## [Problem 1]
Summarize the thread excerpt below in two sentences.
## [Problem 2]
Find every line of the listing below that contains the word "next", and copy those lines.

## [Source excerpt]
But it still outputs the same thing. Even after adding significant amount of Serial.println() in the constructor etc, I can't seem to get more debug output out of it. Extremely strange, I'll look into it.

maxgerhardt commented 2 years ago

This is freaking absurd.

If I do an extremely minimal test in a new sketch

class MyTestObj {
private:
  int attr = 0;
public:
  MyTestObj(int attr) {
    Serial.println("Inside constructor!"); Serial.flush(); delay(100);
    this->attr = attr;
    Serial.println("Set attribute!"); Serial.flush(); delay(1000);
  }
};

void setup() {
  Serial.begin(115200);
  while (!Serial);

  delay(200);

  auto x = new MyTestObj(1);
  Serial.println("Back again!"); Serial.flush(); delay(1000);
  delete x;   
  Serial.println("Deleted!"); Serial.flush(); delay(1000);
}

void loop() {
  // put your main code here, to run repeatedly:

}

I cannot get past the line

    this->attr = attr;

it seems that the new operator allocates.. completely invalid memory?! And just crashes the freaking board!! I just get up to

Inside constructor!

If the new memory allocator is broken in the core, that is a massive problem.

maxgerhardt commented 2 years ago

Okay no that's wrong. I can't get past Serial.flush(). That immediately crashes. I added that in to make sure I see the output before it crashes, but in this case it seems to cause a crash. Retesting without..

maxgerhardt commented 2 years ago

That's it. After having formatted LittleFS once with the other test sketch, the Time sketch now works too.


Start RP2040_RTC_Time on MBED RASPBERRY_PI_PICO
RP2040_RTC v1.0.6
Timezone_Generic v1.7.1
Creating new timezone..
[TZ] LittleFS size (KB) =  64
[TZ] LittleFS Mount OK
rtc_init()..
rtc_set_datetime()..
============================
04:00:01 Thu 30 Sep 2021 UTC
00:00:01 Thu 30 Sep 2021 EDT
============================
04:00:11 Thu 30 Sep 2021 UTC
00:00:11 Thu 30 Sep 2021 EDT

But I think some improvement still has to be done there for the autoformat. If it crashes in ArduinoCore-mbed before the library can detect that mounting failed, a bug needs to be reported there.

khoih-prog commented 2 years ago

Still a bug somewhere.

Possibly something breaking just introduced from the new mbed core v2.4.1 / v2.5.2 as I fully tested the library months ago using latest core v2.3.1 then and didn't see any issue.

Check Prerequisites, but now I think that's the issue of Nano_RP2040_Connect

I'll retest LittleFS_Mbed_RP2040 Library using new cores if having time

khoih-prog commented 2 years ago

Try with several RP2040 boards, using v2.5.2, using EarlePhilhowerthen ArduinoCore-Mbed core, back-and-forth, increase / decrease flash size, FORCE_REFORMAT = true / false, still can't duplicate the issue.

It seems board-dependent or some kind of stray-pointers (in the mbed core ??) and I don't think I can solve this issue now without being able to duplicate.

## [Stored rows]
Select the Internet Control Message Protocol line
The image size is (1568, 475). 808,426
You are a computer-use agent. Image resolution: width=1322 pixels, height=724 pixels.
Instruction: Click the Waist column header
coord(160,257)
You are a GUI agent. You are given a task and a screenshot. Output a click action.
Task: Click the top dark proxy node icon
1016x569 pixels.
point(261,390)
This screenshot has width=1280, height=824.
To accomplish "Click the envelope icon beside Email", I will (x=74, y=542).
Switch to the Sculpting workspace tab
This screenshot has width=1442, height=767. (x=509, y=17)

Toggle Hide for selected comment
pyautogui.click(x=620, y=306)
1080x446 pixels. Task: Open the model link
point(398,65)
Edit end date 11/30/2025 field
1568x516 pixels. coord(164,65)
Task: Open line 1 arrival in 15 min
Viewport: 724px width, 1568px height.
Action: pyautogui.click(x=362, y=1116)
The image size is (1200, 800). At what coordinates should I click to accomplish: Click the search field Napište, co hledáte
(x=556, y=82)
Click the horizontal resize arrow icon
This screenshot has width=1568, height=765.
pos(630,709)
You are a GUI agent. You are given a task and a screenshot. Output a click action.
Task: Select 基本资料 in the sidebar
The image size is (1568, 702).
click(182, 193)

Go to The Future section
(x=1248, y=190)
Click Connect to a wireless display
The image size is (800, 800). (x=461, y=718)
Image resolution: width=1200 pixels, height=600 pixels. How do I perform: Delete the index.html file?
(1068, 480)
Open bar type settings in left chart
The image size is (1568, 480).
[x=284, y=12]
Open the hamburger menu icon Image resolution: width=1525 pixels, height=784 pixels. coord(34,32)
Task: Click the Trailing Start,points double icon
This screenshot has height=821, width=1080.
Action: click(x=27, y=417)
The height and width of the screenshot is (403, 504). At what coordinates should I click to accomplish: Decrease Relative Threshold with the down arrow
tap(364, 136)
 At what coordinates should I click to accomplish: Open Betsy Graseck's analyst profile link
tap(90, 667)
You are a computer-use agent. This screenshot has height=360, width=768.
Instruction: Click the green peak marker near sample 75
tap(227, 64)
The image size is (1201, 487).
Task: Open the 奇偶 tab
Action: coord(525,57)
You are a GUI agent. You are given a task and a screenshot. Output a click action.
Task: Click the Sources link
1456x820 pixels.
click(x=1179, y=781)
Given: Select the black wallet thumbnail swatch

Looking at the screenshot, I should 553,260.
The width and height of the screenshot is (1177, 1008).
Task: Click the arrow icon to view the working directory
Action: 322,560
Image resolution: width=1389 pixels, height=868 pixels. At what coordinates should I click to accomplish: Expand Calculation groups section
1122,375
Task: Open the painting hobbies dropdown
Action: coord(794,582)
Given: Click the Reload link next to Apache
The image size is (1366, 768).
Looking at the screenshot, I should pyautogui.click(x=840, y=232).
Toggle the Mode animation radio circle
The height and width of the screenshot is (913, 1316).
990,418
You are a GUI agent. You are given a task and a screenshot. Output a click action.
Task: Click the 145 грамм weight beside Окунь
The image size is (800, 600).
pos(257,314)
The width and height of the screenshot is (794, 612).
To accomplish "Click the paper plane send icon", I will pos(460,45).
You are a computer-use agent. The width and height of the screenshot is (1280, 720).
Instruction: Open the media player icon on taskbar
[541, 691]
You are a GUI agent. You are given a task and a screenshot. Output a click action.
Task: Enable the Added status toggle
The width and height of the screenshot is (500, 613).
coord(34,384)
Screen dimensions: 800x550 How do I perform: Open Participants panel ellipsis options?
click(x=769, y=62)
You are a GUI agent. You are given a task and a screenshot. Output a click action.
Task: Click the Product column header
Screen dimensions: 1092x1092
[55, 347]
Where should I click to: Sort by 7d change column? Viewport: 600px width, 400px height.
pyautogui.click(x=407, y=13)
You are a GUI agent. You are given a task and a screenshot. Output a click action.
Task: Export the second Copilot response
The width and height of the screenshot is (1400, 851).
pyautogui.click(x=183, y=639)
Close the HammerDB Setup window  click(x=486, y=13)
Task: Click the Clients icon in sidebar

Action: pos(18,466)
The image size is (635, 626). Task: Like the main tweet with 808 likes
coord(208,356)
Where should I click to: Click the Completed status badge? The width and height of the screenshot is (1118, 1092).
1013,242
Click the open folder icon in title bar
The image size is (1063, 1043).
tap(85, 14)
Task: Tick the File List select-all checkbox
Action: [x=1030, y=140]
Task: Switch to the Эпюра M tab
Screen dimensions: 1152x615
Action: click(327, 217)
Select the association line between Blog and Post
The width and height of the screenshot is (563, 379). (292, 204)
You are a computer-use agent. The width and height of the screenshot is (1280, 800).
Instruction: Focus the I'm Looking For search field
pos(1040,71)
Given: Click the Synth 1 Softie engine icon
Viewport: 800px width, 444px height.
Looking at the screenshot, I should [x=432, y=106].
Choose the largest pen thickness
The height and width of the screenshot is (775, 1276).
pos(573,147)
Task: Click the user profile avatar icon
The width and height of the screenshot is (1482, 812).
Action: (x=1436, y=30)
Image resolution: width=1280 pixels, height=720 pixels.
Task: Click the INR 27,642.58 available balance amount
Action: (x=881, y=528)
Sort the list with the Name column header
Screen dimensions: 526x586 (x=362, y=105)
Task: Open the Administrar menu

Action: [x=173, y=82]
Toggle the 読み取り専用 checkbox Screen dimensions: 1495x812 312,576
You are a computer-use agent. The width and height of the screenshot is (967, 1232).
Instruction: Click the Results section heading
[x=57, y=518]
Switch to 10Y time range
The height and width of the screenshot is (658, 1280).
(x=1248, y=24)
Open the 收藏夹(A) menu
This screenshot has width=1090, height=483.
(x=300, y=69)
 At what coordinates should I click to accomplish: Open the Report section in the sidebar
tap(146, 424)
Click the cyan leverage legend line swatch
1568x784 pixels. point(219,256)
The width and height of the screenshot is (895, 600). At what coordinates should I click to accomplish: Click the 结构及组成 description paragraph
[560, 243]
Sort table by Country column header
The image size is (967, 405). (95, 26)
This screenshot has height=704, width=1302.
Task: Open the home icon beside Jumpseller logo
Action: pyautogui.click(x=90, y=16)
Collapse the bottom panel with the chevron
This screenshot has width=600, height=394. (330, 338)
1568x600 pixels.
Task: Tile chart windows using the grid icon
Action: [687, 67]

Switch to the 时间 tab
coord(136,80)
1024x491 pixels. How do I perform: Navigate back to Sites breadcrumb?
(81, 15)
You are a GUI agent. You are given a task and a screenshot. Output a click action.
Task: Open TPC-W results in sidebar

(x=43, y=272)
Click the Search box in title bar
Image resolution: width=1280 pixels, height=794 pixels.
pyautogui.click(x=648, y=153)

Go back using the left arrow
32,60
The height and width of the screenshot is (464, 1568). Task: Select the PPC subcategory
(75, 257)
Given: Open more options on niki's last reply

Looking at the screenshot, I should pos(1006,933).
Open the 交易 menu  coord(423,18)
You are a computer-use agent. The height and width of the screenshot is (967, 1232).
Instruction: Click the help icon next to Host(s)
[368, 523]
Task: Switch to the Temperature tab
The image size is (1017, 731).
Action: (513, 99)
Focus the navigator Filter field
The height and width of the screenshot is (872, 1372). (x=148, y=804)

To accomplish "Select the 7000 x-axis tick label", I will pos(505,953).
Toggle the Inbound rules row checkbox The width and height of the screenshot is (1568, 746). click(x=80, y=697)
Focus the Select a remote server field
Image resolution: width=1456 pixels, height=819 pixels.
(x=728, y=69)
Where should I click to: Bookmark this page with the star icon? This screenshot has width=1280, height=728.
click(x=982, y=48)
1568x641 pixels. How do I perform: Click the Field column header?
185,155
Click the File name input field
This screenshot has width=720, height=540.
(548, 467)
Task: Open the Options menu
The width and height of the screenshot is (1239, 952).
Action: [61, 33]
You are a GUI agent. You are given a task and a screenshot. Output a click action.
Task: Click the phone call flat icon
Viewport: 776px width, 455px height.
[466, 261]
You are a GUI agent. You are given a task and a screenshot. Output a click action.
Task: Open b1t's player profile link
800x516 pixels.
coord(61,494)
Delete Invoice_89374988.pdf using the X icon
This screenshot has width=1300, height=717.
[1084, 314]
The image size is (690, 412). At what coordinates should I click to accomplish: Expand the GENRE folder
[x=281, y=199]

## [Exercise answer 1]
In a minimal test sketch, the crash turned out to come from calling Serial.flush() rather than from the constructor, and after LittleFS had been formatted once with another test sketch, the Time sketch worked. A second participant tried several RP2040 boards, both cores, different flash sizes and both FORCE_REFORMAT settings without reproducing the issue, and suspected something board-dependent or stray pointers, possibly in the mbed core.

## [Exercise answer 2]
Given: Click the Reload link next to Apache
Instruction: Click the help icon next to Host(s)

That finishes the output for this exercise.